Of course, if you weren't quite ready to quit your day job, at the "Dub Your Own Hentai" panel you had the opportunity to try your hand at voicing some of the most infamous scenes in tentacle porn history, often with hysterical results. It's doubtful that anyone at this year's event found a new calling, but you never know who might just be the next cartoon Jenna Jameson. At least the clean-up on hentai sets is easier.

Note: The video above is from Anime Boston in 2009

7. Video Game Hall Charities

Most anime conventions feature video gaming, and at first look one wouldn't consider Katsucon's to be impressive. Sure, there was the obligatory rows of TVs and game consoles, the wall of dance machines and a handful of arcade machines. The things that made this game room stand out were its works of charity.

As important as video games are to Japanese entertainment, there is something that has entertained the island nation for far longer: Pachinko. Most Americans will never have the chance to mechanically hurl hundreds of metal balls on a vertical playfield, as the game has never taken off on American shores. Meanwhile, in Japan, the Pachinko industry accounts for over almost four hundred billion dollars a year in revenue. There is little doubt of the game's popularity there. But if you want to play Pachinko in the states, one of the few places is at Katsucon, where about a dozen machines of various eras and styles were available to play for just a small donation to the American Cancer Society. While not quite up to par with the parlors of Japan, the lines of anime fans to play this Japanese pastime were pretty impressive.

In addition to the fundraiser for the American Cancer Society, there was also an impressive display from an organization called Able Gamer. The group, which works with developers, hardware manufacturers and medical facilities, had on display a wide array of alternative control sets for gamers of varying levels of disabilities. Their goal is to open video gaming to all people, no matter what physical challenges they may face. The most impressive device they had on display was a control which allowed a completely paralyzed person to be able to play video games like anyone else by using strictly facial controls.

While most people take gaming for granted, it was fascinating to see able-bodied people playing games on these modified controllers, and on a personal level, as a parent of a child with physical disabilities, I found it wonderful to see that my son will be able to play games like anyone else with just some minor accommodation.

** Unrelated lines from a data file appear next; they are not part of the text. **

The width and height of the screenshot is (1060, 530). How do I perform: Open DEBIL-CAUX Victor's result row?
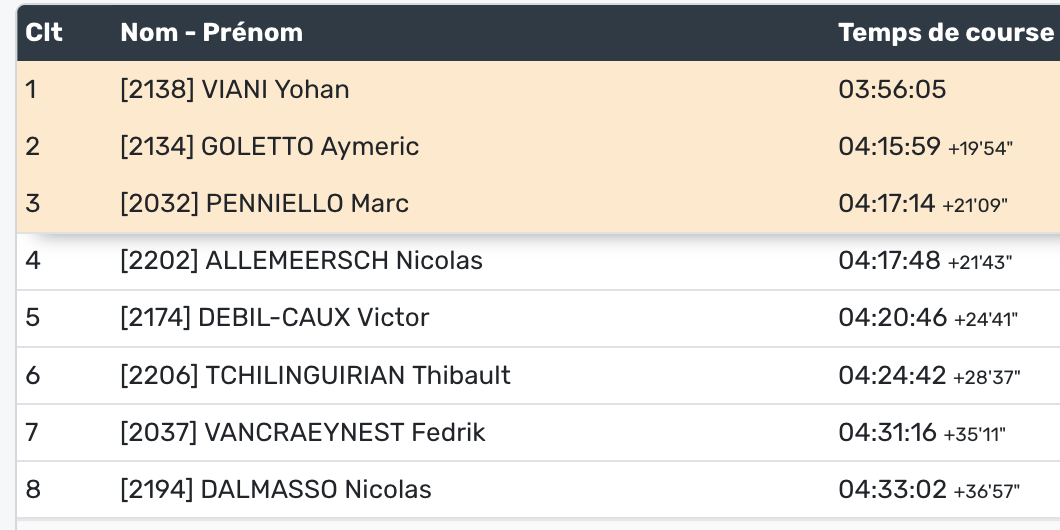(x=274, y=318)
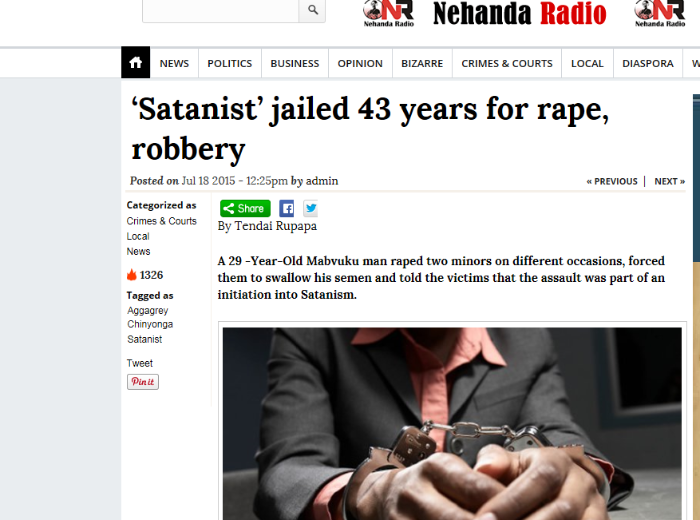This screenshot has height=520, width=700.
Task: Share article via Facebook icon
Action: [287, 208]
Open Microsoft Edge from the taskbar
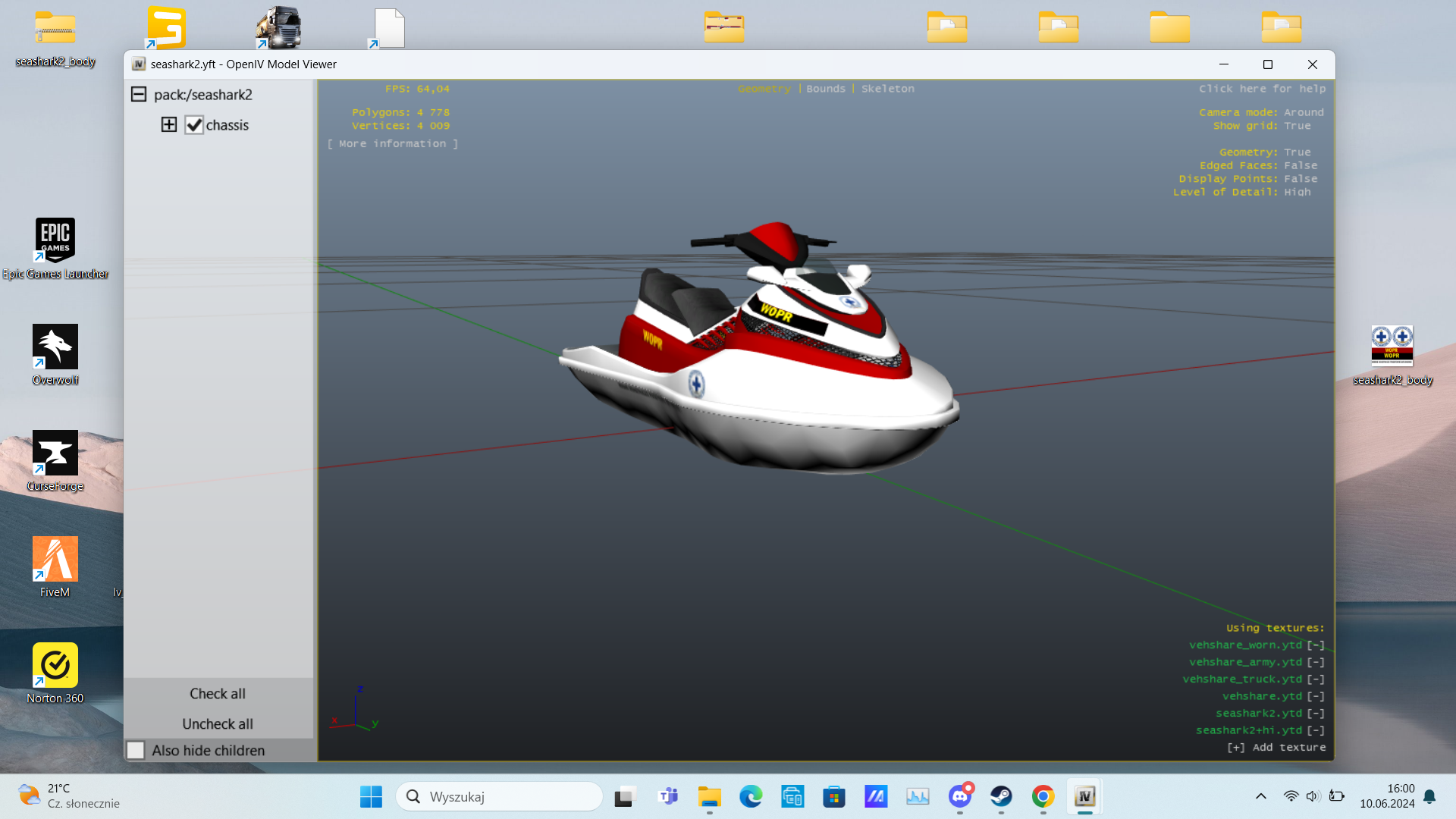The height and width of the screenshot is (819, 1456). coord(751,796)
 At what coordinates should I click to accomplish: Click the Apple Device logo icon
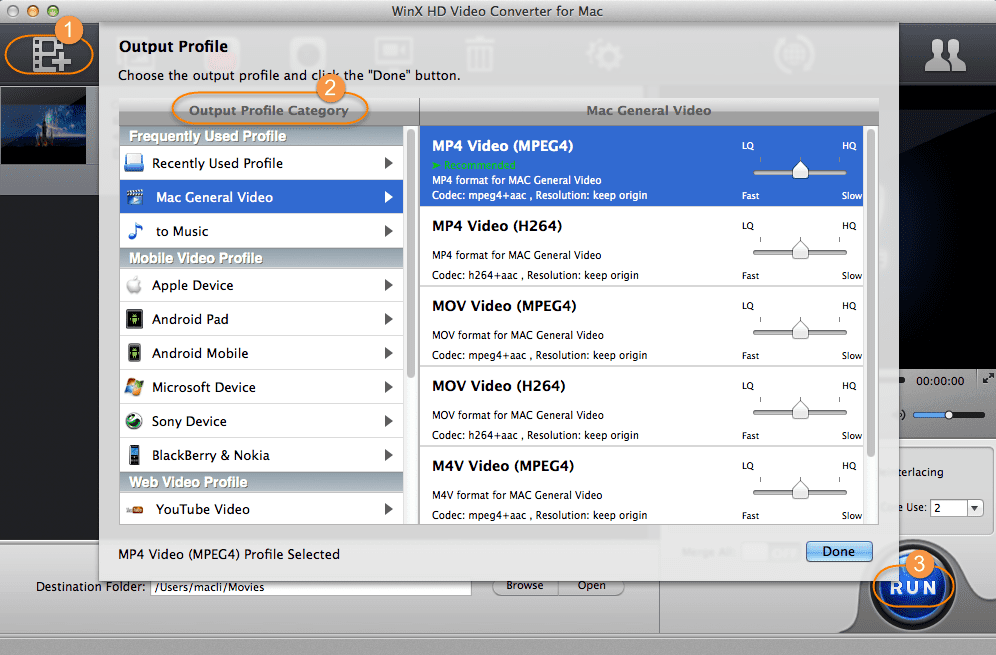[134, 285]
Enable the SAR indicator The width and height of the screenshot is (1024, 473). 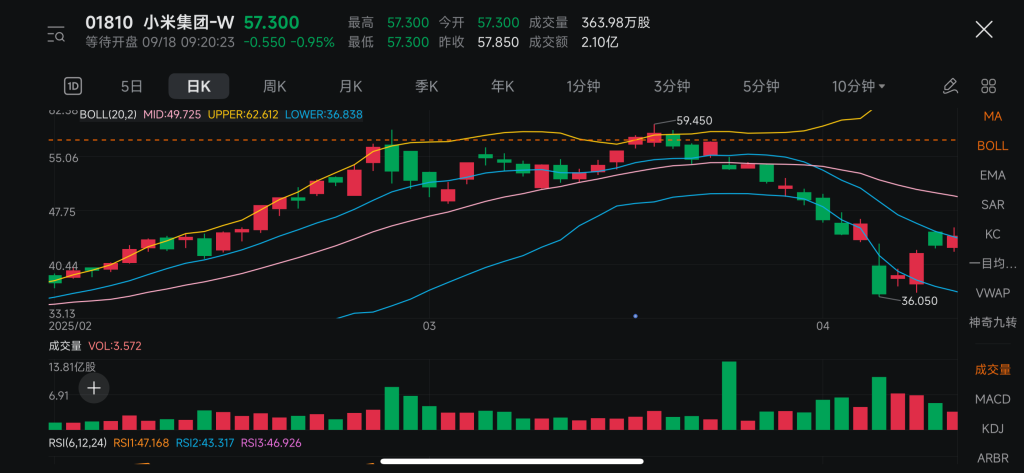(x=992, y=204)
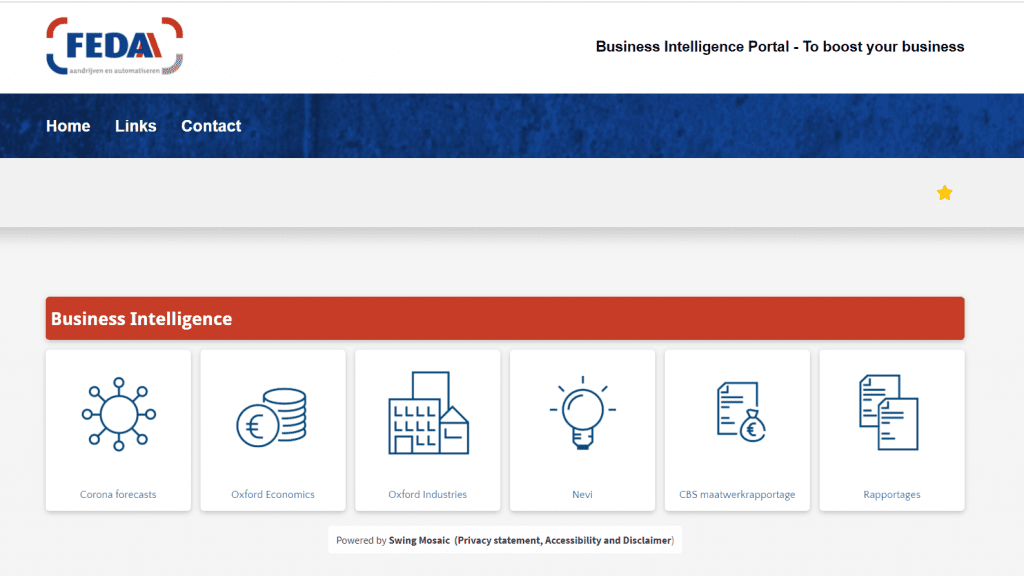Open the Home menu item
The height and width of the screenshot is (576, 1024).
[68, 126]
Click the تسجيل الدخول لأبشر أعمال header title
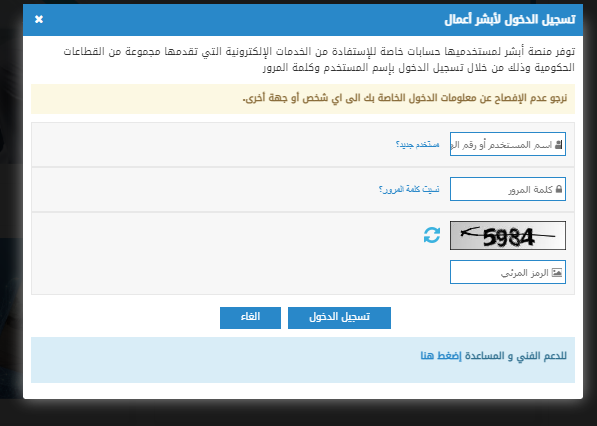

Between the Able Gamer Foundation and the Pachinko fundraiser, the video game room at Katsucon was truly something special.

6. Taiko Lessons

Any fan of Bear McCreary's Battlestar Galactica soundtracks is already familiar with Taiko, traditional Japanese drumming. McCreary used it frequently, and it's been featured in such films as The Hunted. While popular in Japan, there is practically no place to learn the ancient art, though the basics could be picked up at Katsucon. A demonstration and instructional session by the Chin Hamaya Culture Center gave con attendees a chance to get hands-on with Japanese drums for the first and quite possibly the only time. Men, women and children drummed and danced in time, and while they were mere amateurs, it was obvious that they had learned much in their one hour lesson and had an experience others couldn't beat.

The video above is from their performance at Nekocon.